The optimization objective of the population partitioning module 222 considers both graph structure and node attributes. The output h (v) of the population division module contains more graph structure information nodes (negative samples) by pulling the node v and its neighbors (positive samples) closer to each other in the embedding space while keeping the node v away from other nodes using contrast learning. Initially, masquerading may be detrimental to group partitioning because masquerading edges associated with spatial masquerading always connect benign and rogue nodes. To facilitate early population partitioning in the training process, time correlation is used to weight the positive samples. By measuring the behavioral similarity, the temporal correlation may reduce the weight of the camouflage edges. To this end, the population division penalty can be expressed as follows:
Wherein denotes a population division penalty, M is a negative sample, randomly selected from node V except its neighbors; h (v i) is the output of node v i through the RNN, h (v j) is the output of node v j in the negative sample through the RNN, and E and/> are updated using the latest generic graph and graph trace, respectively.
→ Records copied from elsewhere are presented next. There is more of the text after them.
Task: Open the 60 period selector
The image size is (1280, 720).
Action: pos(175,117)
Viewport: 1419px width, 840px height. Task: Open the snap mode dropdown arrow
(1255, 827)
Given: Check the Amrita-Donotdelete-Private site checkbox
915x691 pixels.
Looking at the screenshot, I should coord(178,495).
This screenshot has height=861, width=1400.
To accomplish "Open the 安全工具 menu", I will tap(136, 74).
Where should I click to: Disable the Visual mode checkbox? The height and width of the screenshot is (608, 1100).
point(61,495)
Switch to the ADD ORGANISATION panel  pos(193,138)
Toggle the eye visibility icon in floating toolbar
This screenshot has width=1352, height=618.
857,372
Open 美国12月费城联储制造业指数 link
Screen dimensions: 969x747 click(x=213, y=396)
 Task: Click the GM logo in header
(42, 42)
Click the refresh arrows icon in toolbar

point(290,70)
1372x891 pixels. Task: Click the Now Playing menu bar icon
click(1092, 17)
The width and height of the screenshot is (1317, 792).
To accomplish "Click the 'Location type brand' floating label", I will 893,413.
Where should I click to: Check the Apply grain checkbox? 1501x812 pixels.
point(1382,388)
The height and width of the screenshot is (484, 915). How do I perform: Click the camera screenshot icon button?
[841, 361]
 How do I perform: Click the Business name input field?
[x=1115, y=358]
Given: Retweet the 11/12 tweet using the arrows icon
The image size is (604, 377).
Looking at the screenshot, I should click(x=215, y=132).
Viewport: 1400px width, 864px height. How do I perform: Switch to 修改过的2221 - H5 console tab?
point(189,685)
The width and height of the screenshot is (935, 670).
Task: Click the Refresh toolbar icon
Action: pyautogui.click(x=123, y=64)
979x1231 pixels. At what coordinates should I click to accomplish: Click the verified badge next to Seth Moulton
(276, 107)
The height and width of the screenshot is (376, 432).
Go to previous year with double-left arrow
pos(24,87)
Before introducing the masquerading identification module 224, first, it is described how the masquerading is embodied in the snapshot map and how the masquerading is removed from the snapshot map. Masquerading during t is reflected on node features and edge features at snapshot map G t. In one embodiment of the invention, the disguising operation is from edge to point of entry, and node characteristics are adjusted according to edge characteristics.
In one embodiment of the present invention, the masquerading recognition module includes a mask generating unit, an edge feature updating unit, and a masquerading removing unit (not shown in the figure).
Specifically, to remove masquerading, masquerading identification module 224 outputs a mask for each edge of each snapshot map that is associated with a rogue node via a mask generation unit. In the masquerading identification module 224, the time embedding layer is BiLSTM, so that node information of different time steps is mutually enhanced. As an example, the mask generating unit further includes an embedding generating unit and an embedding converting unit.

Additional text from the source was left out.